Element and text position data:
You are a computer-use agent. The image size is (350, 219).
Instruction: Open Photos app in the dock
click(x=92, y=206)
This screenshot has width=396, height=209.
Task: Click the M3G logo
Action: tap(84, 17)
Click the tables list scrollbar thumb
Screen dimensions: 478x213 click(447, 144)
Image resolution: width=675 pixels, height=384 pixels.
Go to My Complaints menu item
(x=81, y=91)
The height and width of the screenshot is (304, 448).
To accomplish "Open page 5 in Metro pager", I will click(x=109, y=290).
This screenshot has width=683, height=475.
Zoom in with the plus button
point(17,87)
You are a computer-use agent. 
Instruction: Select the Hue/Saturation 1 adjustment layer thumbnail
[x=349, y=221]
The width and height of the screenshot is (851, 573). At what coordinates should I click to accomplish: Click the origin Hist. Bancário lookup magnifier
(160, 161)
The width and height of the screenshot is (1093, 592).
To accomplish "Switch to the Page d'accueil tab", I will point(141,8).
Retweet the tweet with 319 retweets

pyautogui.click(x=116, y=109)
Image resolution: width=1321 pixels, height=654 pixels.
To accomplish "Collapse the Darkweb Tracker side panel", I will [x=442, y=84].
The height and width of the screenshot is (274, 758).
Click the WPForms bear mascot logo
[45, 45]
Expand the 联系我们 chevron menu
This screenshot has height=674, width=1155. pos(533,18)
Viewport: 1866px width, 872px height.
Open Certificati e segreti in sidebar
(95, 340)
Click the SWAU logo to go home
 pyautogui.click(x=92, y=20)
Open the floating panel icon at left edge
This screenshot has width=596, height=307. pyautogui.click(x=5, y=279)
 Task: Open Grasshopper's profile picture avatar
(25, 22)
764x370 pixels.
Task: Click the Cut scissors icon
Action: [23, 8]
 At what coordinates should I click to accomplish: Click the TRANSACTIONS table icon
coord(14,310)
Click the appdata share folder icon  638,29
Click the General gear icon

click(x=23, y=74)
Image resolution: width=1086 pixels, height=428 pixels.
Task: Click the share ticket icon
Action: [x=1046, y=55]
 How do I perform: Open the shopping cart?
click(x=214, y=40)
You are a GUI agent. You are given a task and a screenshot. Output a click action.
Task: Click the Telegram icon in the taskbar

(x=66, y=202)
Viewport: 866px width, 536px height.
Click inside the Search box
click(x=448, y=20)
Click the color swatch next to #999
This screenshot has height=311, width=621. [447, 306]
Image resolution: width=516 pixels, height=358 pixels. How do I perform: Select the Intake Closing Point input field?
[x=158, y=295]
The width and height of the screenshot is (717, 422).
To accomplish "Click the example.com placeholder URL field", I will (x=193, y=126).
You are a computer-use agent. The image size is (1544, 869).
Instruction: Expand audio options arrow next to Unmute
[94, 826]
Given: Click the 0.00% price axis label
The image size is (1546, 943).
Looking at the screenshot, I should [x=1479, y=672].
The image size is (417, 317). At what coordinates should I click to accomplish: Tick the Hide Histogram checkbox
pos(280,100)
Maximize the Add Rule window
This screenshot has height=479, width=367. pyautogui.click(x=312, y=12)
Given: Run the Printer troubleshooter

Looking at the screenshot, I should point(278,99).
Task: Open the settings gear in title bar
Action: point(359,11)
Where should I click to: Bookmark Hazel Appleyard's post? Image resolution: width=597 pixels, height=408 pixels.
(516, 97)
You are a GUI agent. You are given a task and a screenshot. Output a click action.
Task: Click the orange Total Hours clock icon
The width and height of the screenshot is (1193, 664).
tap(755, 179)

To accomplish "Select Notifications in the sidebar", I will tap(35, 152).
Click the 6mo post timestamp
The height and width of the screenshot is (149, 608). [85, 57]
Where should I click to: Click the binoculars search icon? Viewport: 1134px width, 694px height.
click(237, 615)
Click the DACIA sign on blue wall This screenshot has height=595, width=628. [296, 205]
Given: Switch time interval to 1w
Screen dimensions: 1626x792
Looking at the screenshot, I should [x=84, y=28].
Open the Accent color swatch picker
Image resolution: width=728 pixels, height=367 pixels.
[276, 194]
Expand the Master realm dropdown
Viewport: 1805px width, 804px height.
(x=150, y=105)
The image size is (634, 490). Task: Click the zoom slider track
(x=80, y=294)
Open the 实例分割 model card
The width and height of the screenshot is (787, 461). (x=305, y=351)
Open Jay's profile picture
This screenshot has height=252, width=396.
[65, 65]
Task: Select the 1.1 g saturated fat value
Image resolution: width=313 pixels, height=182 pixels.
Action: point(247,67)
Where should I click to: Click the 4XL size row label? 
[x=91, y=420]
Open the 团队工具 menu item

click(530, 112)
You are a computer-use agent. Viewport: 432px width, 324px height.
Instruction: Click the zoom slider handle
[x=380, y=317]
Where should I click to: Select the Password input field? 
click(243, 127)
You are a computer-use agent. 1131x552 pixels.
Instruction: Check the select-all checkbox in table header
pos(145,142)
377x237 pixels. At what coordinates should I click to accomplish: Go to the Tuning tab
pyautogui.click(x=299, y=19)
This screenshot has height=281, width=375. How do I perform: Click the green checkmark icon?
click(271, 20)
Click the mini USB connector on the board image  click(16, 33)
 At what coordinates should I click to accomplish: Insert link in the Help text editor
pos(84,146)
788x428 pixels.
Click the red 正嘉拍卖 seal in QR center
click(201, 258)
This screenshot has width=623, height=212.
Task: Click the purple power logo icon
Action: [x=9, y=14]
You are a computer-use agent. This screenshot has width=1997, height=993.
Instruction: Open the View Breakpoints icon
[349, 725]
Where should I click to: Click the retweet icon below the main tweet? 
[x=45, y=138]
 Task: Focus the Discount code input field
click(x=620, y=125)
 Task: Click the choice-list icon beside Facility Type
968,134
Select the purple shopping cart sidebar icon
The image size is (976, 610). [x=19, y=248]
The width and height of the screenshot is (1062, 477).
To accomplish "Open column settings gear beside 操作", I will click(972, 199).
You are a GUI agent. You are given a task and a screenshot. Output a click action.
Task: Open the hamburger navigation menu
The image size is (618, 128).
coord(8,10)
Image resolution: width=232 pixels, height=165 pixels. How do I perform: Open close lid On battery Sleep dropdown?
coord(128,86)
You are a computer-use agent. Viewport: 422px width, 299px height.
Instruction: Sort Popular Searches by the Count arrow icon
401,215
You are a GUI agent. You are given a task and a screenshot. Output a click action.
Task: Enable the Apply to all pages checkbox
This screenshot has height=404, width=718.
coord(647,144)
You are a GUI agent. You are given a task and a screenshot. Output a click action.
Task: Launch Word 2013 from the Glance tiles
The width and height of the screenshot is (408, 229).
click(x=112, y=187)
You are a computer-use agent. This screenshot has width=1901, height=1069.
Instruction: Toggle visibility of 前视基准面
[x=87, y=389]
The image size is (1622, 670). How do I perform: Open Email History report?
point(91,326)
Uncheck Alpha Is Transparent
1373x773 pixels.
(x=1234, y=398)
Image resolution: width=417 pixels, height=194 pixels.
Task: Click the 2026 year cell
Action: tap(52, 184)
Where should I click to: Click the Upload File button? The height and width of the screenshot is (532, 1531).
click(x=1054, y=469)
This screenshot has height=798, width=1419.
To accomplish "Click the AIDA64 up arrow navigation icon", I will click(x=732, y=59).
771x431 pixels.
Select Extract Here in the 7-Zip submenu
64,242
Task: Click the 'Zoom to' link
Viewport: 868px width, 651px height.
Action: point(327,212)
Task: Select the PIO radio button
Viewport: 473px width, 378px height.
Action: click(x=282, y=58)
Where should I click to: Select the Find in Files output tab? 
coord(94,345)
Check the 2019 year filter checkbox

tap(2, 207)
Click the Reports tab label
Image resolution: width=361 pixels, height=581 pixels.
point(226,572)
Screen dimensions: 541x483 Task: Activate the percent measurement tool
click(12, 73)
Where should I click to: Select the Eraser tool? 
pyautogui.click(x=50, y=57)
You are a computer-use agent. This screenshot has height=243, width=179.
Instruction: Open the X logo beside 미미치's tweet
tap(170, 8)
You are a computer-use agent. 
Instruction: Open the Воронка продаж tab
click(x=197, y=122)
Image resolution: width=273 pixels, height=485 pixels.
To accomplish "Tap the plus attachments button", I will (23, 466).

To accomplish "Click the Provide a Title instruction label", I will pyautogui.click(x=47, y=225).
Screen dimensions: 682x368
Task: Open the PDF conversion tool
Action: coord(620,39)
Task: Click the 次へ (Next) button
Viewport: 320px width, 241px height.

Task instructions: Rewrite the records from the start through the line containing "Screen dimensions: 478x213 click(447, 144)", putting "Music app" in place of "Photos app" and leaving everything else as it is.

Full answer:
You are a computer-use agent. The image size is (350, 219).
Instruction: Open Music app in the dock
click(x=92, y=206)
This screenshot has width=396, height=209.
Task: Click the M3G logo
Action: tap(84, 17)
Click the tables list scrollbar thumb
Screen dimensions: 478x213 click(447, 144)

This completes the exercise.